-エンカルタから見る-
出エジプト記
しゅつエジプトき Book of Exodus


旧約聖書の一書で、「創世記」につづく2番目の書物。エジプトをのがれたイスラエル人が砂漠をさまよい、シナイ山にいたるまでのようすがえがかれている。モーセ五書のひとつでもある。

「出エジプト記」は、イスラエル民族の祖ヤコブの息子であるヨセフがエジプトで死をむかえてから、イスラエルの民がシナイ山で幕屋(まくや:テントの礼拝所)を建設するまでの物語である。最初の15章には、エジプトで迫害をうけていたイスラエルの民が、モーセにみちびかれてエジプトを脱出し、紅海をわたる過程がしるされている。

つづく16章以降は、シナイ山での出来事が中心となる(16〜40章)。イスラエルの民は荒野を数カ月さまよったすえ、シナイ山のふもとに天幕をはって宿営した(16〜18章)。やがて神と契約をむすぶが(19章3節〜24章18節)、モーセにあたえられた十戒(20章1〜17節)をやぶったため、ふたたび契約をむすぶことになる(32〜34章)。その後、神の命にしたがい幕屋を建設した(35〜40章)。

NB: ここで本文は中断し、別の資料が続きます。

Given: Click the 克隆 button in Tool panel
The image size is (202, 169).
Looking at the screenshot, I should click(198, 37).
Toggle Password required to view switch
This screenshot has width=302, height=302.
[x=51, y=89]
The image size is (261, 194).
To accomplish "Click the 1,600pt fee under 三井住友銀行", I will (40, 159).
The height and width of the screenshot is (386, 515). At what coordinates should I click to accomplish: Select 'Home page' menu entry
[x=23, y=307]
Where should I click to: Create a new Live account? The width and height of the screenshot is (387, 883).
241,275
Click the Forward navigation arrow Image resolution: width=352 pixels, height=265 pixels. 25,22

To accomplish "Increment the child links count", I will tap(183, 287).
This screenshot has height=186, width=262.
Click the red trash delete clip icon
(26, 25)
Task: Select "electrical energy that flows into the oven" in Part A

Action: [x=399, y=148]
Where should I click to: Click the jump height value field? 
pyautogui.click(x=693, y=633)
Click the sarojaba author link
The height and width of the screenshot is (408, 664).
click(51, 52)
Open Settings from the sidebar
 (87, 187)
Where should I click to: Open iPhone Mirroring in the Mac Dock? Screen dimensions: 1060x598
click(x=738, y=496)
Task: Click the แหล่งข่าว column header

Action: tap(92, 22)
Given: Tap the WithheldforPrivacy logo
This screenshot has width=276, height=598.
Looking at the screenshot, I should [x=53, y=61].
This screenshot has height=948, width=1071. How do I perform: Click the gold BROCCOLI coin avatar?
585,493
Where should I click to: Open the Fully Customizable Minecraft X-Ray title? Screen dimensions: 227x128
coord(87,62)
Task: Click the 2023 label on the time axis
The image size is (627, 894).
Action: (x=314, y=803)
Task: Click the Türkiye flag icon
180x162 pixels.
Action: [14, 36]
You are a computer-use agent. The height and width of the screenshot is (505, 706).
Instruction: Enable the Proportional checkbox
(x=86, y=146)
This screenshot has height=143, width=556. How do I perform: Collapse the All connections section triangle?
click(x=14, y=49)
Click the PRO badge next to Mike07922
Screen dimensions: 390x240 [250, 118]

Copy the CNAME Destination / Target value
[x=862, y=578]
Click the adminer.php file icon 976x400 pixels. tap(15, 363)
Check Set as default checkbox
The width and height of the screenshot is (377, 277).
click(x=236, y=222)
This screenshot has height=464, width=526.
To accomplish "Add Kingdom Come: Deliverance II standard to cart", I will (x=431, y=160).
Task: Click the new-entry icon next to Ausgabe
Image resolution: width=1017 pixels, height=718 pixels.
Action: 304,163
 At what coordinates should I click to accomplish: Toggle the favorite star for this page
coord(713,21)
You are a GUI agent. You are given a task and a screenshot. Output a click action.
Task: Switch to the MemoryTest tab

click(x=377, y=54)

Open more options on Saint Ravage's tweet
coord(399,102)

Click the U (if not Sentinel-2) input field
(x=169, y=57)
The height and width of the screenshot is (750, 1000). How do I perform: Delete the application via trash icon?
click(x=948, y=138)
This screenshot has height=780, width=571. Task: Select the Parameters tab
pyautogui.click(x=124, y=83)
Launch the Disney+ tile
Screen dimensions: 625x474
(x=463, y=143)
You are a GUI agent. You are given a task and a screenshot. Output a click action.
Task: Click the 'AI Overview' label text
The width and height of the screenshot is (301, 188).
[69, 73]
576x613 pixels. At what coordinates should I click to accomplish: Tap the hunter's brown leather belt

エジプトからの脱出は、ユダヤ教およびユダヤ人にとって大きな意味をもち、この出来事を毎年記念する伝統は現在までつづいている。しかしそれ以上に重要なのは、イスラエルの民が神と契約を結んだことである。シナイ山で神がモーセに託した「あなたたちは、わたしにとって祭司の王国、聖なる国民となる」(19章6節)という言葉は、ユダヤ人の宗教から社会生活にいたるあらゆる分野の根幹にすえられている。

「出エジプト記」は長い間、モーセによってしるされたものと考えられてきた。しかし最近では、前550年ごろ、祭司らによって現在の形にととのえられたという見方が強い。また、神がモーセにつたえた幕屋建設の指示や、祭司の祭服・儀式などに関する部分(たとえば25〜31章)は、それよりも前の時代のものと考えられ、「契約の書」とよばれる部分(20章23節〜23章33節)はさらに古く、モーセ以前のものともいわれている。